**Brief:**
Word for word, print every entry below.

::: Extracted records

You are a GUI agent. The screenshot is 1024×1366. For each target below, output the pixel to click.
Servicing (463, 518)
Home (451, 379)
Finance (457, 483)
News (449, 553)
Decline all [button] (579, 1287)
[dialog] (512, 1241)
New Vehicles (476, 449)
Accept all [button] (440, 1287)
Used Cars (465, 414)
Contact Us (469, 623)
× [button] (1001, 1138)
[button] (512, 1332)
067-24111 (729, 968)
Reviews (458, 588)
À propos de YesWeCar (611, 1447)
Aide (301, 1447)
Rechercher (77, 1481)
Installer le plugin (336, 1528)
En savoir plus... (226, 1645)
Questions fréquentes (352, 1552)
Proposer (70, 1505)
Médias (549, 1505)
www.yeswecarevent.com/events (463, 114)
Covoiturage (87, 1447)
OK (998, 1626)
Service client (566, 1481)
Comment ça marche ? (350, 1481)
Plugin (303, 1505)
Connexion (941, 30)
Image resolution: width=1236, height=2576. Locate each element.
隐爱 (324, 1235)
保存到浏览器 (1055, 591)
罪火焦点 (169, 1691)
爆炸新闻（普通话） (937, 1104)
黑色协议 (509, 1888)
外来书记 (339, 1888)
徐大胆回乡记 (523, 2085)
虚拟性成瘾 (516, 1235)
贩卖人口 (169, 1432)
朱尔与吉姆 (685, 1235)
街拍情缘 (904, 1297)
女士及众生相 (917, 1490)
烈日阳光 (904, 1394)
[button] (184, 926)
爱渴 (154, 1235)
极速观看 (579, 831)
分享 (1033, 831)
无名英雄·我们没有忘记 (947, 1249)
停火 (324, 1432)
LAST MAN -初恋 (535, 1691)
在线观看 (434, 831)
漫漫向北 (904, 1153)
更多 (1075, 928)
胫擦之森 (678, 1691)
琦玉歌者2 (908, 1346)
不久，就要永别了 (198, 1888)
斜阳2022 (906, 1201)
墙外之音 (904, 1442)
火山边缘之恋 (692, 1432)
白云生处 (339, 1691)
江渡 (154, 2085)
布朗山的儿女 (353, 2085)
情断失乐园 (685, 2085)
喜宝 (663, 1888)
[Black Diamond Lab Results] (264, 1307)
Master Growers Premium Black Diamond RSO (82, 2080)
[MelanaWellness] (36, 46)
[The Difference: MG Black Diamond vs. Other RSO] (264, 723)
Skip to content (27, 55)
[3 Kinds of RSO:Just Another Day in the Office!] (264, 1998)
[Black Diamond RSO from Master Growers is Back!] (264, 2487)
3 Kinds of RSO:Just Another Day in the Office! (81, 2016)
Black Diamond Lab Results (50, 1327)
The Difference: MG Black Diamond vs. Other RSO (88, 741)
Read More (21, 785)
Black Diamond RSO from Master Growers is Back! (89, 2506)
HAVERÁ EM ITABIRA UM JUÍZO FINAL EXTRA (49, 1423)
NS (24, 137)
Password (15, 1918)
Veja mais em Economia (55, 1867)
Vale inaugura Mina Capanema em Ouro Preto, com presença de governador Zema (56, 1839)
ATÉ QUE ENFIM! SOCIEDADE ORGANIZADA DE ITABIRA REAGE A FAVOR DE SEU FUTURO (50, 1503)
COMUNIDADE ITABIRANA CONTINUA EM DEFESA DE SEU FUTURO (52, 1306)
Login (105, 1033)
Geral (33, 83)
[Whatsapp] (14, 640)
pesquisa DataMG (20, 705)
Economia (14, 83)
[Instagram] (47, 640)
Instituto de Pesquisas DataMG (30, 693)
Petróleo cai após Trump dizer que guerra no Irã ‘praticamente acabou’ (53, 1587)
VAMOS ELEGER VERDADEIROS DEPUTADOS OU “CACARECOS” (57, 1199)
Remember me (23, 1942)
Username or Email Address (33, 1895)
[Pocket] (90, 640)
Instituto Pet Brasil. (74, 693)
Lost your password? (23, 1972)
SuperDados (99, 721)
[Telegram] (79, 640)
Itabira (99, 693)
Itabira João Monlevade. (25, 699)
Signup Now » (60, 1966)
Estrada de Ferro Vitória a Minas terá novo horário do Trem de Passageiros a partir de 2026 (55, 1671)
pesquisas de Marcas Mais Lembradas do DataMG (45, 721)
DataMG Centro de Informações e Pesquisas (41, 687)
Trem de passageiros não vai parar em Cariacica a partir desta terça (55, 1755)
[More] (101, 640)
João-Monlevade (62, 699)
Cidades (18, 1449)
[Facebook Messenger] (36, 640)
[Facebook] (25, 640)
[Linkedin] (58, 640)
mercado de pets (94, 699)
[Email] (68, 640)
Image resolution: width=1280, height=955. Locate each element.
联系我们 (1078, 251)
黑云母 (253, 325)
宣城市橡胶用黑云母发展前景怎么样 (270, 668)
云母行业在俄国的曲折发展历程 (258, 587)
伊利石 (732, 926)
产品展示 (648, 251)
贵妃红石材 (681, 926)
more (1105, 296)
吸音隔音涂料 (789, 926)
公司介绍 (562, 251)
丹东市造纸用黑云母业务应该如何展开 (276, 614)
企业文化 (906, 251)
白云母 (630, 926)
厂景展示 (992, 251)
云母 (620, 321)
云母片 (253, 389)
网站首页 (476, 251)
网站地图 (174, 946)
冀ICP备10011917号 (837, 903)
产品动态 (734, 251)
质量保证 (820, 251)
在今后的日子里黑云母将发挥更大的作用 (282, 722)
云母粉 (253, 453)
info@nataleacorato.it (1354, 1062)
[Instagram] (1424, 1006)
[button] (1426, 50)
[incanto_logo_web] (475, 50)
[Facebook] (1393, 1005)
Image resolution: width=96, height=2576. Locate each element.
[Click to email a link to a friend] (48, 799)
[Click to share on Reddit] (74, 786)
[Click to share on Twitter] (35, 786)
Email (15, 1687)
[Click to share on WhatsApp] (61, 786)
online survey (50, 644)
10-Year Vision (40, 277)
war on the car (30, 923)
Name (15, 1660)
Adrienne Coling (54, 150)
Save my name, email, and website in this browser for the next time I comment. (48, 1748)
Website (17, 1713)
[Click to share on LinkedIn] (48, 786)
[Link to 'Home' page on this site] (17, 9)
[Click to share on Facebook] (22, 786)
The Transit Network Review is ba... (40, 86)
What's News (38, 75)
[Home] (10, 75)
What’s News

::::::

**Written solution:**
You are a GUI agent. The screenshot is 1024×1366. For each target below, output the pixel to click.
Servicing (463, 518)
Home (451, 379)
Finance (457, 483)
News (449, 553)
Decline all [button] (579, 1287)
[dialog] (512, 1241)
New Vehicles (476, 449)
Accept all [button] (440, 1287)
Used Cars (465, 414)
Contact Us (469, 623)
× [button] (1001, 1138)
[button] (512, 1332)
067-24111 (729, 968)
Reviews (458, 588)
À propos de YesWeCar (611, 1447)
Aide (301, 1447)
Rechercher (77, 1481)
Installer le plugin (336, 1528)
En savoir plus... (226, 1645)
Questions fréquentes (352, 1552)
Proposer (70, 1505)
Médias (549, 1505)
www.yeswecarevent.com/events (463, 114)
Covoiturage (87, 1447)
OK (998, 1626)
Service client (566, 1481)
Comment ça marche ? (350, 1481)
Plugin (303, 1505)
Connexion (941, 30)
Image resolution: width=1236, height=2576. Locate each element.
隐爱 (324, 1235)
保存到浏览器 (1055, 591)
罪火焦点 (169, 1691)
爆炸新闻（普通话） (937, 1104)
黑色协议 (509, 1888)
外来书记 (339, 1888)
徐大胆回乡记 (523, 2085)
虚拟性成瘾 (516, 1235)
贩卖人口 (169, 1432)
朱尔与吉姆 (685, 1235)
街拍情缘 (904, 1297)
女士及众生相 (917, 1490)
烈日阳光 (904, 1394)
[button] (184, 926)
爱渴 (154, 1235)
极速观看 (579, 831)
分享 (1033, 831)
无名英雄·我们没有忘记 (947, 1249)
停火 (324, 1432)
LAST MAN -初恋 (535, 1691)
在线观看 (434, 831)
漫漫向北 (904, 1153)
更多 (1075, 928)
胫擦之森 (678, 1691)
琦玉歌者2 (908, 1346)
不久，就要永别了 (198, 1888)
斜阳2022 (906, 1201)
墙外之音 (904, 1442)
火山边缘之恋 (692, 1432)
白云生处 (339, 1691)
江渡 (154, 2085)
布朗山的儿女 (353, 2085)
情断失乐园 (685, 2085)
喜宝 (663, 1888)
[Black Diamond Lab Results] (264, 1307)
Master Growers Premium Black Diamond RSO (82, 2080)
[MelanaWellness] (36, 46)
[The Difference: MG Black Diamond vs. Other RSO] (264, 723)
Skip to content (27, 55)
[3 Kinds of RSO:Just Another Day in the Office!] (264, 1998)
[Black Diamond RSO from Master Growers is Back!] (264, 2487)
3 Kinds of RSO:Just Another Day in the Office! (81, 2016)
Black Diamond Lab Results (50, 1327)
The Difference: MG Black Diamond vs. Other RSO (88, 741)
Read More (21, 785)
Black Diamond RSO from Master Growers is Back! (89, 2506)
HAVERÁ EM ITABIRA UM JUÍZO FINAL EXTRA (49, 1423)
NS (24, 137)
Password (15, 1918)
Veja mais em Economia (55, 1867)
Vale inaugura Mina Capanema em Ouro Preto, com presença de governador Zema (56, 1839)
ATÉ QUE ENFIM! SOCIEDADE ORGANIZADA DE ITABIRA REAGE A FAVOR DE SEU FUTURO (50, 1503)
COMUNIDADE ITABIRANA CONTINUA EM DEFESA DE SEU FUTURO (52, 1306)
Login (105, 1033)
Geral (33, 83)
[Whatsapp] (14, 640)
pesquisa DataMG (20, 705)
Economia (14, 83)
[Instagram] (47, 640)
Instituto de Pesquisas DataMG (30, 693)
Petróleo cai após Trump dizer que guerra no Irã ‘praticamente acabou’ (53, 1587)
VAMOS ELEGER VERDADEIROS DEPUTADOS OU “CACARECOS” (57, 1199)
Remember me (23, 1942)
Username or Email Address (33, 1895)
[Pocket] (90, 640)
Instituto Pet Brasil. (74, 693)
Lost your password? (23, 1972)
SuperDados (99, 721)
[Telegram] (79, 640)
Itabira (99, 693)
Itabira João Monlevade. (25, 699)
Signup Now » (60, 1966)
Estrada de Ferro Vitória a Minas terá novo horário do Trem de Passageiros a partir de 2026 (55, 1671)
pesquisas de Marcas Mais Lembradas do DataMG (45, 721)
DataMG Centro de Informações e Pesquisas (41, 687)
Trem de passageiros não vai parar em Cariacica a partir desta terça (55, 1755)
[More] (101, 640)
João-Monlevade (62, 699)
Cidades (18, 1449)
[Facebook Messenger] (36, 640)
[Facebook] (25, 640)
[Linkedin] (58, 640)
mercado de pets (94, 699)
[Email] (68, 640)
Image resolution: width=1280, height=955. Locate each element.
联系我们 (1078, 251)
黑云母 (253, 325)
宣城市橡胶用黑云母发展前景怎么样 (270, 668)
云母行业在俄国的曲折发展历程 (258, 587)
伊利石 (732, 926)
产品展示 (648, 251)
贵妃红石材 (681, 926)
more (1105, 296)
吸音隔音涂料 (789, 926)
公司介绍 (562, 251)
丹东市造纸用黑云母业务应该如何展开 (276, 614)
企业文化 (906, 251)
白云母 (630, 926)
厂景展示 (992, 251)
云母 (620, 321)
云母片 (253, 389)
网站首页 (476, 251)
网站地图 (174, 946)
冀ICP备10011917号 (837, 903)
产品动态 (734, 251)
质量保证 (820, 251)
在今后的日子里黑云母将发挥更大的作用 (282, 722)
云母粉 (253, 453)
info@nataleacorato.it (1354, 1062)
[Instagram] (1424, 1006)
[button] (1426, 50)
[incanto_logo_web] (475, 50)
[Facebook] (1393, 1005)
Image resolution: width=96, height=2576. Locate each element.
[Click to email a link to a friend] (48, 799)
[Click to share on Reddit] (74, 786)
[Click to share on Twitter] (35, 786)
Email (15, 1687)
[Click to share on WhatsApp] (61, 786)
online survey (50, 644)
10-Year Vision (40, 277)
war on the car (30, 923)
Name (15, 1660)
Adrienne Coling (54, 150)
Save my name, email, and website in this browser for the next time I comment. (48, 1748)
Website (17, 1713)
[Click to share on LinkedIn] (48, 786)
[Link to 'Home' page on this site] (17, 9)
[Click to share on Facebook] (22, 786)
The Transit Network Review is ba... (40, 86)
What's News (38, 75)
[Home] (10, 75)
What’s News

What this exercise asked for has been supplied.